26- Uma irmã pergunta ao Pastor, que não sendo batizada com o Espírito Santo teve uma visão, e quer saber se isso é normal.

Resposta: Bom, saiba que não é preciso ser batizada para se ter visões. A Bíblia registra que até incrédulos tiveram visões, como foi o caso de Belsazar em Daniel 5, que teve uma visão e não era crente, pelo contrário estava numa orgia. Nabucodonosor teve um sonho da parte de Deus no capítulo 2 de Daniel, e até Faraó, no tempo de José, teve um sonho da parte de Deus que viria fome sobre toda a terra, e José recebeu a interpretação. Sendo assim, nós vemos que ter uma visão nada tem a ver com santidade ou vínculo com o batismo com o Espírito Santo, mas trata-se de uma decisão de Deus, que achou por bem revelar. Veja que em Atos, na conversão de Paulo, ele perseguia os crentes e ia pelo caminho de Damasco quando viu a Luz. Ele não era crente, os outros que o acompanhavam ouviram a voz e também não eram crentes (At 9.3-7). Com todas as evidências que estamos dando, espero ter esclarecido a sua dúvida com relação a visão.

 

27- O Pastor pode mostrar na Bíblia que nós somos filhos de Deus quando aceitamos a Jesus, e se não aceitarmos nós somos apenas criaturas de Deus?

Resposta: A Bíblia afirma que Deus só tem um filho gerado por ele, que é Jesus. Todos os demais seres humanos são criaturas, ou seja, Deus nos criou e não nos gerou, como muitos afirmam. Por isso devemos entender que todos somos criaturas. Porém, pelo sacrifício de Jesus, abriu-se a condição de sermos aceitos como filhos adotivos de Deus, ou seja, ninguém nasce filho, mas é aceito como filho, veja o texto de João 1.12. Sendo assim, a todos os que aceitam a Jesus é lhe dado o poder de ser feito filhos de Deus. E como isso acontece? Recebendo a adoção de filho, conforme Gl. 4.4-6, veja também Rm. 8.14-17. Concluindo, todos nascemos criaturas, fomos formados por Deus, porém, quando aceitamos a Cristo, nos tornamos filhos de Deus por adoção, conforme os textos que citamos.

 

28- A igreja evangélica pode usar desenhos, como patinhos e outros, no trabalho com as crianças?

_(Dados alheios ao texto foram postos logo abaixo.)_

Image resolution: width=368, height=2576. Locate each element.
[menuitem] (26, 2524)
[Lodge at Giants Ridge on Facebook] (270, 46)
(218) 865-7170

Resposta: É evidente que sim. Jesus mesmo usou de muitos fatos fictícios para trazer à tona uma verdade espiritual. Por exemplo, as parábolas de Jesus nada mais são que estórias fictícias, um tipo de ilustração, e nós vamos encontrar muito isso nos evangelhos. Agora, veja bem, toda parábola tem sua descrição no próprio texto. Nem tudo o que Cristo disse é parábola. Nas estórias infantis é muito apropriado o uso de uma linguagem figurada, para trazer à tona uma verdade espiritual, fazendo com que animais ou árvores falem. Isso nada mais é que uma figura de linguagem, muito utilizada nas atividades educacionais seculares nas escolas. Também não devemos confundir isso com o movimento Nova Era, que atribui vida a seres inanimados como pedras, árvores e outros, isso sim é um absurdo. Devemos usar as figuras de linguagem, mas não fazer com que a ficção se torne uma realidade.